Stored data:
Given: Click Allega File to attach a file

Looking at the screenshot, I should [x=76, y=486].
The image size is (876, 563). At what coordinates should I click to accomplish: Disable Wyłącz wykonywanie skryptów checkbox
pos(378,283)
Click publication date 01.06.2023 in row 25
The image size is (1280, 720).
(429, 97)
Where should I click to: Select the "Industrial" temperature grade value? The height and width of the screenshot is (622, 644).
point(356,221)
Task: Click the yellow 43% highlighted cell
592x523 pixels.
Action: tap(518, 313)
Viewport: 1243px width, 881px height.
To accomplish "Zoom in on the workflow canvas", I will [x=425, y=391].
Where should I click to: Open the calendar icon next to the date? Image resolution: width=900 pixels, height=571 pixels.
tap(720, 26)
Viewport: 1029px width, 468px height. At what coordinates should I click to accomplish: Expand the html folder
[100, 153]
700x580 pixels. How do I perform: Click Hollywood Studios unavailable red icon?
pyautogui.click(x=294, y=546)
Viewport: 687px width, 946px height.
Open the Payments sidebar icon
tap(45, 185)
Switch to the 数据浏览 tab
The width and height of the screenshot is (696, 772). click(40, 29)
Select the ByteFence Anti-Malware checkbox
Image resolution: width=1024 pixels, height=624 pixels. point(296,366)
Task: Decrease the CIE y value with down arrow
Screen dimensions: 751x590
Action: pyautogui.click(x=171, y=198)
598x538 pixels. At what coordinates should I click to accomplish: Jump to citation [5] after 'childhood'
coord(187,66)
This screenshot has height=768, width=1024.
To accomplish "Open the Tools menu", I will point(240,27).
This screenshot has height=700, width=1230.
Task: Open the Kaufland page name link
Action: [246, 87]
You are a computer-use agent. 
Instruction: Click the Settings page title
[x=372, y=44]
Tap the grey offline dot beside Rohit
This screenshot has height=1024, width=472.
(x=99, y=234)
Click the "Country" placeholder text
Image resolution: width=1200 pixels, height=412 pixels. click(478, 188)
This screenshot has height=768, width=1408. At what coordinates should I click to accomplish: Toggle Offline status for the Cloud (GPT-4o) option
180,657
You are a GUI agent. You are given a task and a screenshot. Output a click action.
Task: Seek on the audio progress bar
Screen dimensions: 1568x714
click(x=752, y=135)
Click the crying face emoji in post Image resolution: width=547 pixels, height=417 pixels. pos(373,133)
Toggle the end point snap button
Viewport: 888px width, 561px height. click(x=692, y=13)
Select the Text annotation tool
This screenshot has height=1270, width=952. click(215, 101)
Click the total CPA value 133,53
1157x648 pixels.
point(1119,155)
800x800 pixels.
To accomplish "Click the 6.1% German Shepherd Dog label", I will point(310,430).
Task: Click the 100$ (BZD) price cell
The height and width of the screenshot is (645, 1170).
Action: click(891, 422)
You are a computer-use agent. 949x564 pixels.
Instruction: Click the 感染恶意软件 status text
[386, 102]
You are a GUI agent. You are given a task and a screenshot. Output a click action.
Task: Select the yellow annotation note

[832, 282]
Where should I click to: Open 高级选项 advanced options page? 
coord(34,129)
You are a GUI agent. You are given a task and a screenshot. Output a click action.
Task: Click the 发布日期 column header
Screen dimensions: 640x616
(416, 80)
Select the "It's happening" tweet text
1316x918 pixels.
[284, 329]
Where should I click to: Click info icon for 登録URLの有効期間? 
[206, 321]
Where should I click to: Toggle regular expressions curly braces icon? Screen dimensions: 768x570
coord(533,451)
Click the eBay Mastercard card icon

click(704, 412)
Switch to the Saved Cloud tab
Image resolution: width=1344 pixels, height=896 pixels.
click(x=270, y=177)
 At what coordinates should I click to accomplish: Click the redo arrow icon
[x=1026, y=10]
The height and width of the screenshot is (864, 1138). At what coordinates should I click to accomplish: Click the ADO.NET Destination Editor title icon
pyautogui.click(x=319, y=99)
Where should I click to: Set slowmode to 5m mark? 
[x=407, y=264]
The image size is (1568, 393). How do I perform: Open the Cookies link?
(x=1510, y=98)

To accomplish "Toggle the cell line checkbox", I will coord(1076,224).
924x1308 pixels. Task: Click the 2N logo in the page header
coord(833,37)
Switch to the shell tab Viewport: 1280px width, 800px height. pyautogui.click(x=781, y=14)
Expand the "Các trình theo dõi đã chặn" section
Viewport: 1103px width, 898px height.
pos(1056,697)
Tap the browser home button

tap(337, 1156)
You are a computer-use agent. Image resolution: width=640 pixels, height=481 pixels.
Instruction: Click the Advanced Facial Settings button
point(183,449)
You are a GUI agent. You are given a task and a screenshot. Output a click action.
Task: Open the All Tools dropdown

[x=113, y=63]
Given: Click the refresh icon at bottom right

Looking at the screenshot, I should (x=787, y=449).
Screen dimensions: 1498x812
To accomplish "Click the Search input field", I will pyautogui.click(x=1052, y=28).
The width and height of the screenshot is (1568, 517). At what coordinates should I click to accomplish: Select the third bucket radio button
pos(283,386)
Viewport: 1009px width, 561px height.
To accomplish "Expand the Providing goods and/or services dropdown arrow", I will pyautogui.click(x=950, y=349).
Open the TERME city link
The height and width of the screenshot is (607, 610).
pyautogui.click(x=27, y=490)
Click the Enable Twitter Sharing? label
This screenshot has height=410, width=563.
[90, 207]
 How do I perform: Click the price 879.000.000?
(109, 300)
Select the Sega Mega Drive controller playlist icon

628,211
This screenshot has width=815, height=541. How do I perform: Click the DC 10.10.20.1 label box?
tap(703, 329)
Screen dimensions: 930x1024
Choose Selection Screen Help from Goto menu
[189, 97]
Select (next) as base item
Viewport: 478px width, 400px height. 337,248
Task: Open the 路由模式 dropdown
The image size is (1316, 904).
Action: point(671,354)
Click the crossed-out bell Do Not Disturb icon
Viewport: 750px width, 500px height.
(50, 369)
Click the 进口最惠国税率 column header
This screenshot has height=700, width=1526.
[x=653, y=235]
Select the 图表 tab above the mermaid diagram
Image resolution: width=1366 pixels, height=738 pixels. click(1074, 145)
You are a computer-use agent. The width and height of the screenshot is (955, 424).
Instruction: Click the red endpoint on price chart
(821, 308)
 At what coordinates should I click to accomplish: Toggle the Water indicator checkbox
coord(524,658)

--- TASK STATEMENT ---
Quote every line of the data, word for word.

--- OUTPUT FOR THIS TASK ---
Given: Click Allega File to attach a file

Looking at the screenshot, I should [x=76, y=486].
The image size is (876, 563). At what coordinates should I click to accomplish: Disable Wyłącz wykonywanie skryptów checkbox
pos(378,283)
Click publication date 01.06.2023 in row 25
The image size is (1280, 720).
(429, 97)
Where should I click to: Select the "Industrial" temperature grade value? The height and width of the screenshot is (622, 644).
point(356,221)
Task: Click the yellow 43% highlighted cell
592x523 pixels.
Action: tap(518, 313)
Viewport: 1243px width, 881px height.
To accomplish "Zoom in on the workflow canvas", I will [x=425, y=391].
Where should I click to: Open the calendar icon next to the date? Image resolution: width=900 pixels, height=571 pixels.
tap(720, 26)
Viewport: 1029px width, 468px height. At what coordinates should I click to accomplish: Expand the html folder
[100, 153]
700x580 pixels. How do I perform: Click Hollywood Studios unavailable red icon?
pyautogui.click(x=294, y=546)
Viewport: 687px width, 946px height.
Open the Payments sidebar icon
tap(45, 185)
Switch to the 数据浏览 tab
The width and height of the screenshot is (696, 772). click(40, 29)
Select the ByteFence Anti-Malware checkbox
Image resolution: width=1024 pixels, height=624 pixels. point(296,366)
Task: Decrease the CIE y value with down arrow
Screen dimensions: 751x590
Action: pyautogui.click(x=171, y=198)
598x538 pixels. At what coordinates should I click to accomplish: Jump to citation [5] after 'childhood'
coord(187,66)
This screenshot has height=768, width=1024.
To accomplish "Open the Tools menu", I will point(240,27).
This screenshot has height=700, width=1230.
Task: Open the Kaufland page name link
Action: [246, 87]
You are a computer-use agent. 
Instruction: Click the Settings page title
[x=372, y=44]
Tap the grey offline dot beside Rohit
This screenshot has height=1024, width=472.
(x=99, y=234)
Click the "Country" placeholder text
Image resolution: width=1200 pixels, height=412 pixels. click(478, 188)
This screenshot has height=768, width=1408. At what coordinates should I click to accomplish: Toggle Offline status for the Cloud (GPT-4o) option
180,657
You are a GUI agent. You are given a task and a screenshot. Output a click action.
Task: Seek on the audio progress bar
Screen dimensions: 1568x714
click(x=752, y=135)
Click the crying face emoji in post Image resolution: width=547 pixels, height=417 pixels. pos(373,133)
Toggle the end point snap button
Viewport: 888px width, 561px height. click(x=692, y=13)
Select the Text annotation tool
This screenshot has height=1270, width=952. click(215, 101)
Click the total CPA value 133,53
1157x648 pixels.
point(1119,155)
800x800 pixels.
To accomplish "Click the 6.1% German Shepherd Dog label", I will point(310,430).
Task: Click the 100$ (BZD) price cell
The height and width of the screenshot is (645, 1170).
Action: click(891, 422)
You are a computer-use agent. 949x564 pixels.
Instruction: Click the 感染恶意软件 status text
[386, 102]
You are a GUI agent. You are given a task and a screenshot. Output a click action.
Task: Select the yellow annotation note

[832, 282]
Where should I click to: Open 高级选项 advanced options page? 
coord(34,129)
You are a GUI agent. You are given a task and a screenshot. Output a click action.
Task: Click the 发布日期 column header
Screen dimensions: 640x616
(416, 80)
Select the "It's happening" tweet text
1316x918 pixels.
[284, 329]
Where should I click to: Click info icon for 登録URLの有効期間? 
[206, 321]
Where should I click to: Toggle regular expressions curly braces icon? Screen dimensions: 768x570
coord(533,451)
Click the eBay Mastercard card icon

click(704, 412)
Switch to the Saved Cloud tab
Image resolution: width=1344 pixels, height=896 pixels.
click(x=270, y=177)
 At what coordinates should I click to accomplish: Click the redo arrow icon
[x=1026, y=10]
The height and width of the screenshot is (864, 1138). At what coordinates should I click to accomplish: Click the ADO.NET Destination Editor title icon
pyautogui.click(x=319, y=99)
Where should I click to: Set slowmode to 5m mark? 
[x=407, y=264]
The image size is (1568, 393). How do I perform: Open the Cookies link?
(x=1510, y=98)

To accomplish "Toggle the cell line checkbox", I will coord(1076,224).
924x1308 pixels. Task: Click the 2N logo in the page header
coord(833,37)
Switch to the shell tab Viewport: 1280px width, 800px height. pyautogui.click(x=781, y=14)
Expand the "Các trình theo dõi đã chặn" section
Viewport: 1103px width, 898px height.
pos(1056,697)
Tap the browser home button

tap(337, 1156)
You are a computer-use agent. Image resolution: width=640 pixels, height=481 pixels.
Instruction: Click the Advanced Facial Settings button
point(183,449)
You are a GUI agent. You are given a task and a screenshot. Output a click action.
Task: Open the All Tools dropdown

[x=113, y=63]
Given: Click the refresh icon at bottom right

Looking at the screenshot, I should (x=787, y=449).
Screen dimensions: 1498x812
To accomplish "Click the Search input field", I will pyautogui.click(x=1052, y=28).
The width and height of the screenshot is (1568, 517). At what coordinates should I click to accomplish: Select the third bucket radio button
pos(283,386)
Viewport: 1009px width, 561px height.
To accomplish "Expand the Providing goods and/or services dropdown arrow", I will pyautogui.click(x=950, y=349).
Open the TERME city link
The height and width of the screenshot is (607, 610).
pyautogui.click(x=27, y=490)
Click the Enable Twitter Sharing? label
This screenshot has height=410, width=563.
[90, 207]
 How do I perform: Click the price 879.000.000?
(109, 300)
Select the Sega Mega Drive controller playlist icon

628,211
This screenshot has width=815, height=541. How do I perform: Click the DC 10.10.20.1 label box?
tap(703, 329)
Screen dimensions: 930x1024
Choose Selection Screen Help from Goto menu
[189, 97]
Select (next) as base item
Viewport: 478px width, 400px height. 337,248
Task: Open the 路由模式 dropdown
The image size is (1316, 904).
Action: point(671,354)
Click the crossed-out bell Do Not Disturb icon
Viewport: 750px width, 500px height.
(50, 369)
Click the 进口最惠国税率 column header
This screenshot has height=700, width=1526.
[x=653, y=235]
Select the 图表 tab above the mermaid diagram
Image resolution: width=1366 pixels, height=738 pixels. click(1074, 145)
You are a computer-use agent. The width and height of the screenshot is (955, 424).
Instruction: Click the red endpoint on price chart
(821, 308)
 At what coordinates should I click to accomplish: Toggle the Water indicator checkbox
coord(524,658)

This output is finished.